Sie hätten einfach angefangen, sagt Ljung. Viele andere würden den Fehler machen und sich in Vorvorbereitungen verzetteln. Stattdessen wollten die Soundcloud-Gründer so bald wie möglich eine Seite vorweisen können. "Wir haben superschnell was zusammenprogrammiert", sagt Ljung, "weil wir das gemeinsam mit den Nutzern entwickeln wollten." Sie haben von Anfang an auf die Reaktionen der Leute reagiert, versucht Wünsche umzusetzen, Anregungen aufzunehmen. Andere würden stattdessen viel zu lange alleine vor sich hin entwickeln, sagt Ljung, um dann irgendwann das Ergebnis zu präsentieren, das sie für perfekt halten - mit dem andere aber manchmal gar nichts anfangen können. Sie wollten auch nicht um jeden Preis wachsen, wie manche sozialen Netzwerke, deren Geschäftsmodell auf immer mehr neuen Nutzern basiert, mit denen sich dann irgendwann vielleicht etwas machen lässt.
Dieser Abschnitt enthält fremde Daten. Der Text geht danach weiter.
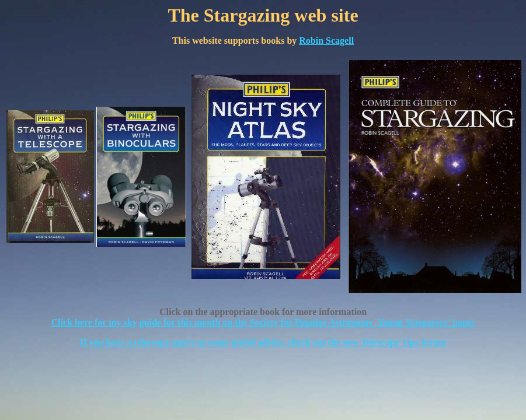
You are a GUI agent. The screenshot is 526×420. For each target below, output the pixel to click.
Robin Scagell (326, 40)
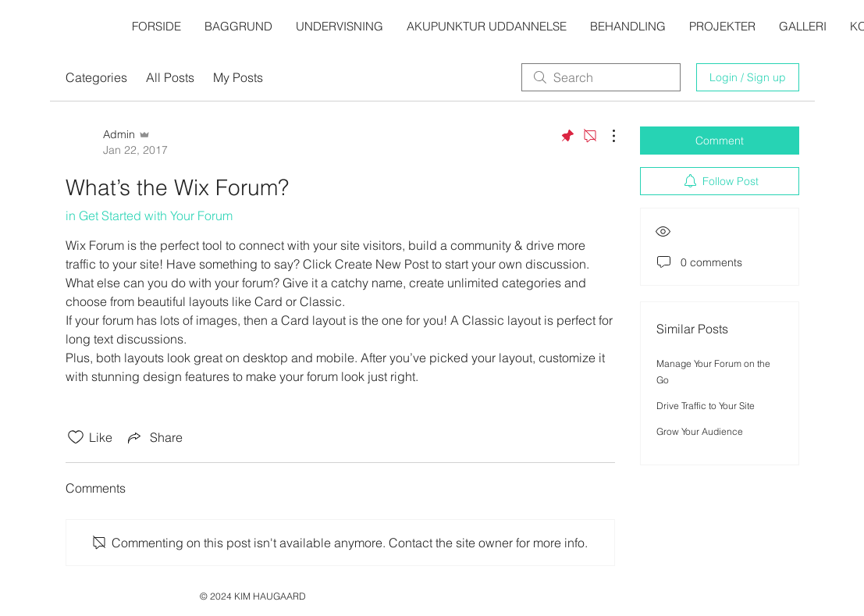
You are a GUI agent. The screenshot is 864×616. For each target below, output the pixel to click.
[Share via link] (154, 437)
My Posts (238, 77)
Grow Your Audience (699, 431)
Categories (96, 77)
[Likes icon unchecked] (76, 437)
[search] (601, 77)
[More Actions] (606, 136)
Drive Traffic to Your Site (706, 405)
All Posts (170, 77)
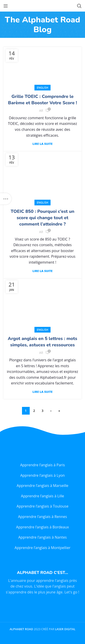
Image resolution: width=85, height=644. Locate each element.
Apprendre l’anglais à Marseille (42, 486)
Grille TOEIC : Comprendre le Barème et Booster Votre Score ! (42, 100)
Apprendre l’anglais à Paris (42, 465)
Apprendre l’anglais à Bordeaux (42, 527)
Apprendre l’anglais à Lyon (42, 475)
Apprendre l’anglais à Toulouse (42, 506)
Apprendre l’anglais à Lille (42, 496)
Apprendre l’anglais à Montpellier (42, 548)
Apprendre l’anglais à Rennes (42, 516)
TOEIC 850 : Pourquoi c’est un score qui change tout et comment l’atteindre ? (42, 218)
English (42, 88)
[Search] (79, 6)
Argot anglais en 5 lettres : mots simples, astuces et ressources (42, 342)
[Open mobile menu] (6, 6)
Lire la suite (42, 144)
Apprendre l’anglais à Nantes (42, 537)
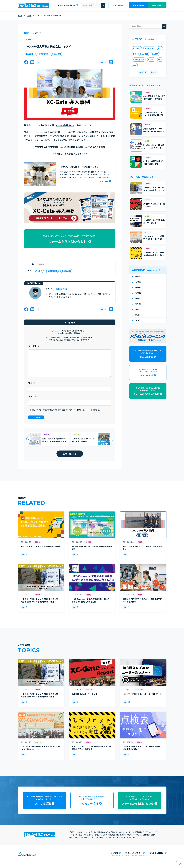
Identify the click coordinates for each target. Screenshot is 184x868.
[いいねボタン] (102, 62)
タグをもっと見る (147, 72)
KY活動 (151, 60)
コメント (34, 346)
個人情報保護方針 (156, 853)
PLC (135, 65)
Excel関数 (144, 54)
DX (134, 54)
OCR (160, 60)
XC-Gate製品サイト (66, 5)
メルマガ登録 (138, 5)
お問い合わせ (157, 5)
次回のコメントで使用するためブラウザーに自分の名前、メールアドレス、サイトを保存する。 (66, 410)
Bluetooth (149, 48)
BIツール (137, 48)
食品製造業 (57, 54)
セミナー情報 (118, 5)
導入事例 (29, 54)
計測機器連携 (42, 54)
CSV (160, 48)
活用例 (28, 39)
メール (33, 396)
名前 (32, 382)
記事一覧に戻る (70, 454)
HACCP (155, 54)
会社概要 (114, 853)
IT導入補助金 (139, 60)
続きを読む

Ljung und Wahlforss sind mit Soundcloud im Oktober 2008 richtig gestartet, mitten in die Krise hinein. Vorher hatten nur eingeladene Nutzer mitgemacht. Es war ein guter Start. Aber sie hätten aus Angst vor der Krise auch unglaublich viel schneller gearbeitet, sagt Ljung. Tag und Nacht. Er hat in dieser Zeit oft müde Menschen getroffen. Sie wollten ihre Start-up-Projekte alle so weit wie möglich vorantreiben, um irgendwie noch an Risikokapital zu kommen. "Das ist im Augenblick ungeheuer schwierig", sagt Ljung. "Natürlich werden einige eingehen." Er kennt auch welche, die umstrukturieren mussten, Abstriche machen. Die Krise, stellt er fest, hat eine Vermehrung der Pro-Accounts bewirkt. Auf einmal versuchen doch viele, für bestimmte Services Geld zu nehmen.
Beim Likemind-Treffen im St. Oberholz halten auch das einige für eine heilsame Entwicklung. Wenn Leute tatsächlich für Dienste bezahlen, zeige das schließlich, dass sie gebraucht werden. Wie bei Soundcloud. Über die Erfolgsstory schütteln sie dann die Köpfe, erstaunt und fasziniert. Es ist ein Beispiel, das Hoffnung macht, auch Markus Pohl und Less than Ed. Im Grunde sagt Pohl, gelte nach wie vor, was einem der Papa früher gesagt habe: Wenn du wirklich gut bist und willst, dann wird das schon. In der IT-Mitte wie auch überall sonst.